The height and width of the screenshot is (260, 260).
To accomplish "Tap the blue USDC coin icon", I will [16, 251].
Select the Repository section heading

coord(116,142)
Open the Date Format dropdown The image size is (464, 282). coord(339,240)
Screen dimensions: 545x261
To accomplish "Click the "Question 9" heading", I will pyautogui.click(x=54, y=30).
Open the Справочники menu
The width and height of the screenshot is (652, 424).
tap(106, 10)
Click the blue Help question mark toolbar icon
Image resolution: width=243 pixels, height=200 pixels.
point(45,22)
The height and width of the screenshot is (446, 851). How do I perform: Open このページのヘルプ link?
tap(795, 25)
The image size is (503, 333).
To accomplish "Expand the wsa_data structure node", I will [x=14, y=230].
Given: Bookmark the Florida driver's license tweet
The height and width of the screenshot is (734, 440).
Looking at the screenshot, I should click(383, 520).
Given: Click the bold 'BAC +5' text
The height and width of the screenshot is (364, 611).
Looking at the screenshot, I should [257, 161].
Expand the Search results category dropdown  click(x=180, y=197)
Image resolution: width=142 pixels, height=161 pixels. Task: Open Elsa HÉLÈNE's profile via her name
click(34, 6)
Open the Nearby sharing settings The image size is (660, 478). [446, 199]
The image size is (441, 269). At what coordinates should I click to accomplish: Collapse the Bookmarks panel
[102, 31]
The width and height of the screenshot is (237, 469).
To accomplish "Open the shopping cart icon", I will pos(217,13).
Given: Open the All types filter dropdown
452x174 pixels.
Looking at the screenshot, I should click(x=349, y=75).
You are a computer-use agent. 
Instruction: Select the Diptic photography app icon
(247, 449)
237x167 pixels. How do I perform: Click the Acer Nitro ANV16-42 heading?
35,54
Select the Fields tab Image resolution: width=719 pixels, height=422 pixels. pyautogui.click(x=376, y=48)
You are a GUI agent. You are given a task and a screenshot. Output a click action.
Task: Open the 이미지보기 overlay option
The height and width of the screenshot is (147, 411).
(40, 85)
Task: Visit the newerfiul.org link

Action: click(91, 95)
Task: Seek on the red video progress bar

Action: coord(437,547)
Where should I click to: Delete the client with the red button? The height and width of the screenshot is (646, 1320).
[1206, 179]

== == ==

**Brief**
Among the records, find every line holding the word "will" and copy it.

**Solution**
To accomplish "Tap the blue USDC coin icon", I will [16, 251].
To accomplish "Click the "Question 9" heading", I will pyautogui.click(x=54, y=30).
To accomplish "Expand the wsa_data structure node", I will [x=14, y=230].
To accomplish "Open the shopping cart icon", I will pos(217,13).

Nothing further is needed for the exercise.